(ACTIONS TO TAKE)
A. Print the Vicente Guterres excerpt between "Personal details" and "vice-president since 2007.", inclusive.
B. Answer these questions from the Vicente Guterres excerpt:
(i) Which party does Vicente Guterres belong to?
(ii) Who preceded him as President of the National Parliament?
(iii) What is the name of his spouse?
C. Resume the Vicente Guterres excerpt from its last sentence.

BEGIN PAGE EXCERPT

President of East Timor
- Acting
- In office 11 February 2008 – 13 February 2008
- Prime Minister: Xanana Gusmão
- Preceded by: José Ramos-Horta
- Succeeded by: Fernando de Araújo (Acting)

President of the National Parliament
- In office 30 July 2012 – 5 May 2016
- Preceded by: Fernando de Araújo
- Succeeded by: Adérito Hugo da Costa [de]

Personal details
- Born: 22 January 1956 (age 70) Baguia, Portuguese Timor
- Party: CNRT
- Spouse: Maria Goretti Guterres Marques

= Vicente Guterres =

East Timorese politician

Vicente da Silva Guterres (born 22 January 1956 in Baguia, Portuguese Timor) is a politician from East Timor, a member of the National Parliament of East Timor and its vice-president since 2007.

END PAGE EXCERPT
BEGIN INFORMATION SUPPLIED

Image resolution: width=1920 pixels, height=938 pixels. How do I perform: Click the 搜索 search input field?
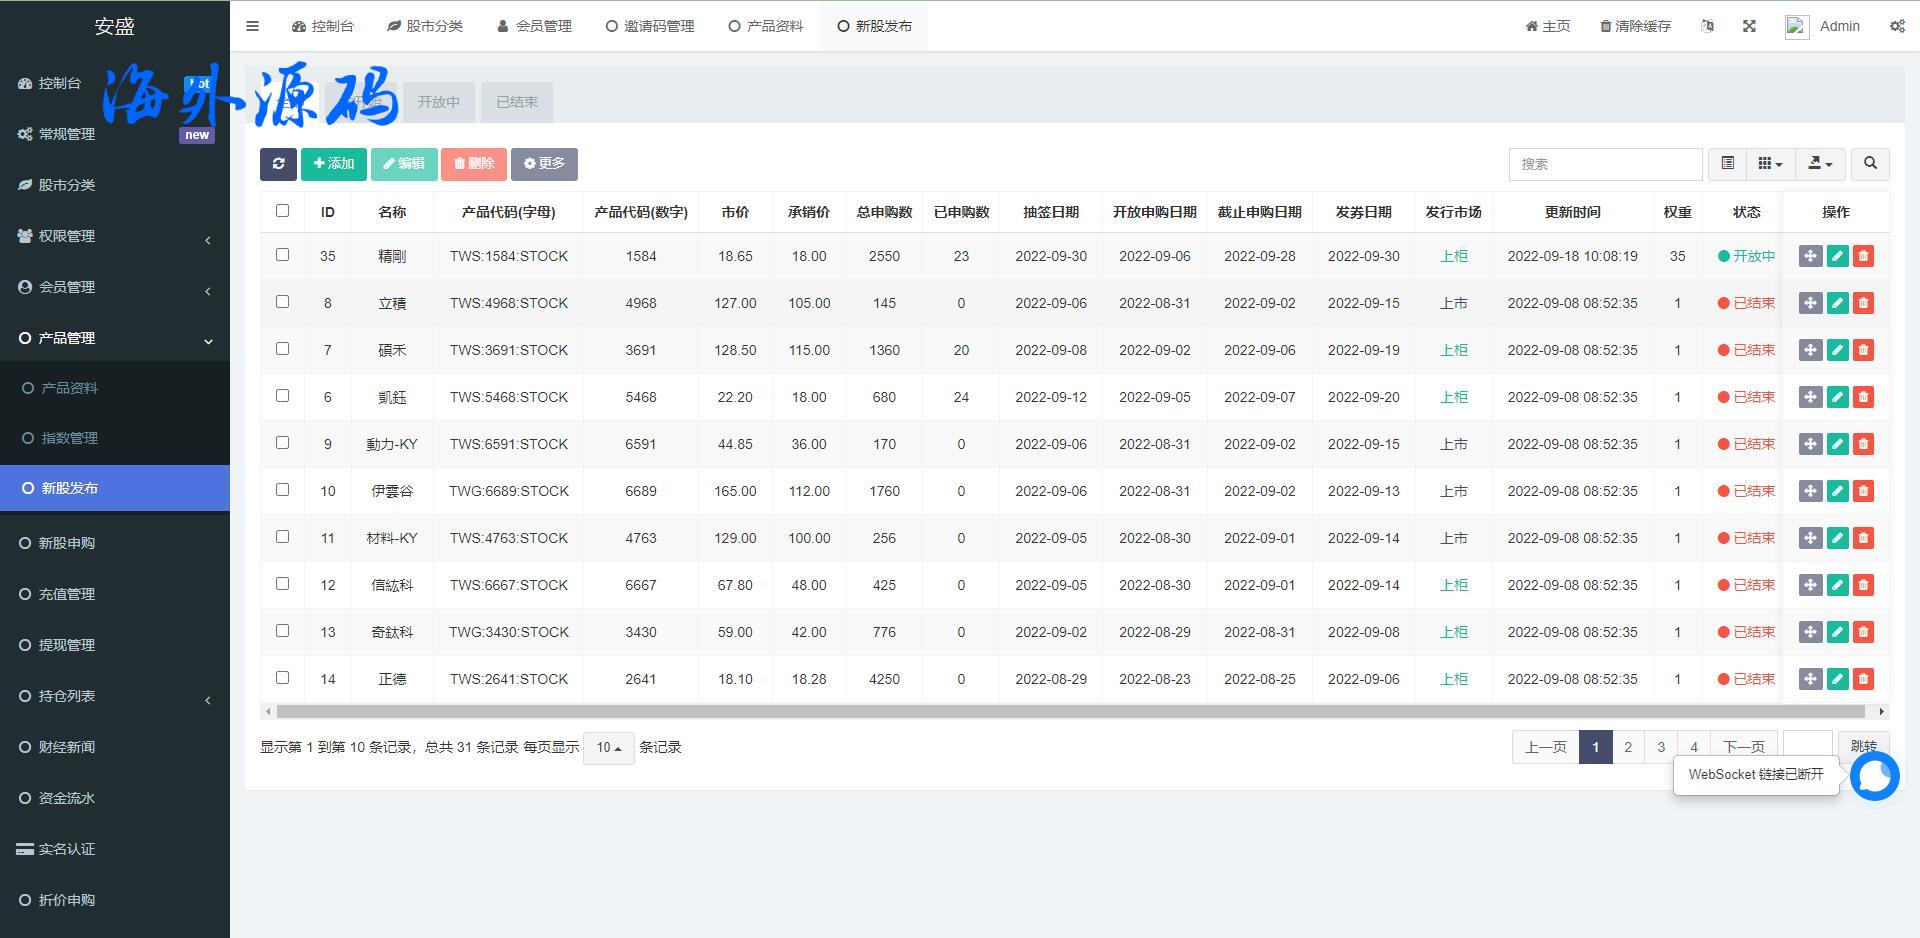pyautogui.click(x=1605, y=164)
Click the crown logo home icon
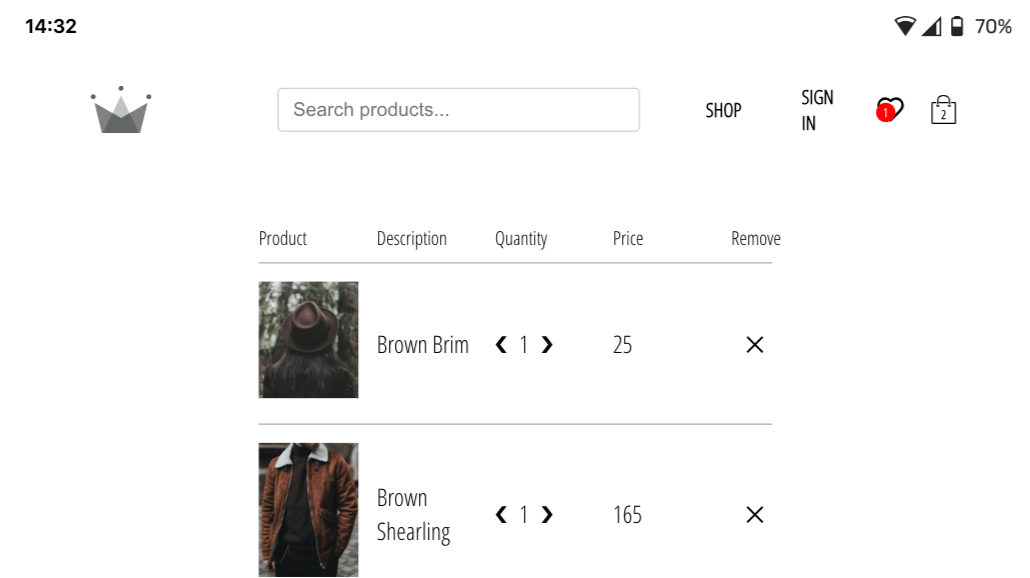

END INFORMATION SUPPLIED

(EXPECTED RESPONSES)
A.
Personal details
- Born: 22 January 1956 (age 70) Baguia, Portuguese Timor
- Party: CNRT
- Spouse: Maria Goretti Guterres Marques

= Vicente Guterres =

East Timorese politician

Vicente da Silva Guterres (born 22 January 1956 in Baguia, Portuguese Timor) is a politician from East Timor, a member of the National Parliament of East Timor and its vice-president since 2007.

B.
(i) CNRT
(ii) Fernando de Araújo
(iii) Maria Goretti Guterres Marques

C.
==Parliamentary role==
In the June 2007 parliamentary election, Guterres was elected to the National Parliament as the second name on the candidate list of the National Congress for Timorese Reconstruction (CNRT), a party led by Xanana Gusmão.

He was elected president of the National Parliament without opposition in July 2012.

==Acting president of Timor-Leste==
He became acting president of East Timor after President José Ramos-Horta was injured in an attack on his home on 11 February 2008. As acting president, he proclaimed a two-day state of emergency on 12 February. After his return from Portugal, the president of National Parliament, Fernando de Araújo, took over presidency on 13 February. During his time in office, he fought for greater efforts to combat poverty. According to OECD and WBG living standards in the country ranged from decent to below average.

==Honours==
In 2017, he received the Order of Timor-Leste.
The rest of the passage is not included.